Every dropped / clamped / renamed field is reported in the warnings array, so you can surface them to operators in logs. Nothing fails silently.

Provider-specific escape hatch

If you need to forward a field the canonical shape doesn't cover, attach it under provider_options. Only the entry matching the active provider is merged into the upstream body:

convertChatRequest({
  model: 'claude-opus-4-6',
  messages: [...],
  provider_options: {
    anthropic: { metadata: { user_id: 'u_42' } },
    openai: { service_tier: 'priority' },
  },
}, 'anthropic');
// body.metadata = { user_id: 'u_42' }; the openai entry is ignored.

Retry policy helper

import { isRetryableUpstreamStatus, UpstreamError } from '@encorp.ai/llm-open-proxy';

try {
  return await sendChatRequest({ apiKey, body });
} catch (err) {
  if (err instanceof UpstreamError && isRetryableUpstreamStatus(err.statusCode)) {
    // 408, 429, 5xx, 404 — safe to retry against a fallback model
  }
  throw err;
}

true for 408, 429, 5xx, 404. false for client-side problems (400, 401, 403, 422), since retrying those against any upstream will fail the same way. See examples/03-multi-provider for a full fallback-chain implementation.

Tree-shaking

Each provider is exposed as a separate entry point so you only pull in what you use:

import { anthropicChatConfig } from '@encorp.ai/llm-open-proxy/providers/anthropic';

Tests

The suite uses Node's built-in test runner — no test-framework dependency.

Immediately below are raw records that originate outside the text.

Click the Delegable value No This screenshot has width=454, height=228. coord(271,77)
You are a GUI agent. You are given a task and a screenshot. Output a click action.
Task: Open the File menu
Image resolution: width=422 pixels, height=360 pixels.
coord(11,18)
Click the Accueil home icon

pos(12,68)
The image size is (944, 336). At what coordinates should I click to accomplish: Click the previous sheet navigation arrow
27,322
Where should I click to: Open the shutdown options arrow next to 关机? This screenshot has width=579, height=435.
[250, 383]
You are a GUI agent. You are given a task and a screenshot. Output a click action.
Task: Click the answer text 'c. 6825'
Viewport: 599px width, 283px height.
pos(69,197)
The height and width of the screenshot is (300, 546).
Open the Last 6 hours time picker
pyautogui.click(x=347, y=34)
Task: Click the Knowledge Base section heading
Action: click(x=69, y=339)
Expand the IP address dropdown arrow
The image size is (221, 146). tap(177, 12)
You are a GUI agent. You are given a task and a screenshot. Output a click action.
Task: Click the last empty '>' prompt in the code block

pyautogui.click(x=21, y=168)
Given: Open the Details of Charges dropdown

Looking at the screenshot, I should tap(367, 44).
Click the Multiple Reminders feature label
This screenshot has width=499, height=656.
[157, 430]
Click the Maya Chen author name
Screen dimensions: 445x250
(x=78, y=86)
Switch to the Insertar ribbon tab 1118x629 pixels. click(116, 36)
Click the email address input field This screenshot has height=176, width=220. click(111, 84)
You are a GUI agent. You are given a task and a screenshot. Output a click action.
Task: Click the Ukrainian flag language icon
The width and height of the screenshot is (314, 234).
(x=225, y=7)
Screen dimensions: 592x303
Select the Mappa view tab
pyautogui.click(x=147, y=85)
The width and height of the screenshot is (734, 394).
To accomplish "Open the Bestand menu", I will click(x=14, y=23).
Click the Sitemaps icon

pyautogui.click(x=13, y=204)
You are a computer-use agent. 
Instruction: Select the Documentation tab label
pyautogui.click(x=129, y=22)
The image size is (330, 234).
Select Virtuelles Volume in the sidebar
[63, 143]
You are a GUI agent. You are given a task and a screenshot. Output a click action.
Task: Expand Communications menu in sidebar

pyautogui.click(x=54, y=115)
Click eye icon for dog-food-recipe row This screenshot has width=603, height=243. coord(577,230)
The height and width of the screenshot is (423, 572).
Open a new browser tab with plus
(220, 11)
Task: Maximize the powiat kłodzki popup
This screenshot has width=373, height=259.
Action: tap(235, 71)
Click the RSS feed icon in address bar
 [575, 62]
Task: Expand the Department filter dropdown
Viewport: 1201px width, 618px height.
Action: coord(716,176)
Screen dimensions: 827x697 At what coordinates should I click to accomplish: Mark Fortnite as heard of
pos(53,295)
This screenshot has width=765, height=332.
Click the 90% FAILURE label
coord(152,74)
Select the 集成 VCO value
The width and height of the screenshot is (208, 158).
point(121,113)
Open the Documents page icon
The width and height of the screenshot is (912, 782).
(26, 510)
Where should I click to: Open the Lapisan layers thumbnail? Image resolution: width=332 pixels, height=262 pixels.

npm test               # build + run (199 tests, ~0.5s)
npm run test:coverage  # build + run with 100% line/branch/function coverage

Coverage is enforced at 100% for line, branch and function, across the engine, every provider config, the OpenAI/Anthropic transports, and the SSE-bridge translator. Transport tests stub globalThis.fetch so they run hermetically.

Examples

| # | Folder | Demonstrates | |---|---|---| | 1 | 01-basic-anthropic | One-shot Anthropic call with response translation | | 2 | 02-streaming | OpenAI-format SSE produced from an Anthropic upstream | | 3 | 03-multi-provider | Multi-provider router with retry-on-5xx fallback | | 4 | 04-express-proxy | Drop-in Express HTTP gateway |

Generating the docs locally

./scripts/build-docs.sh
npx --yes http-server _site -p 8080 -o

The CI workflow at .github/workflows/docs.yml does the same on every push to main and deploys to GitHub Pages.

Status

0.x — API may still change. Chat completions only. Audio, images, and embeddings translation are out of scope for v1 because they are far more provider-specific (and most use cases just call the native provider SDK for those modalities anyway).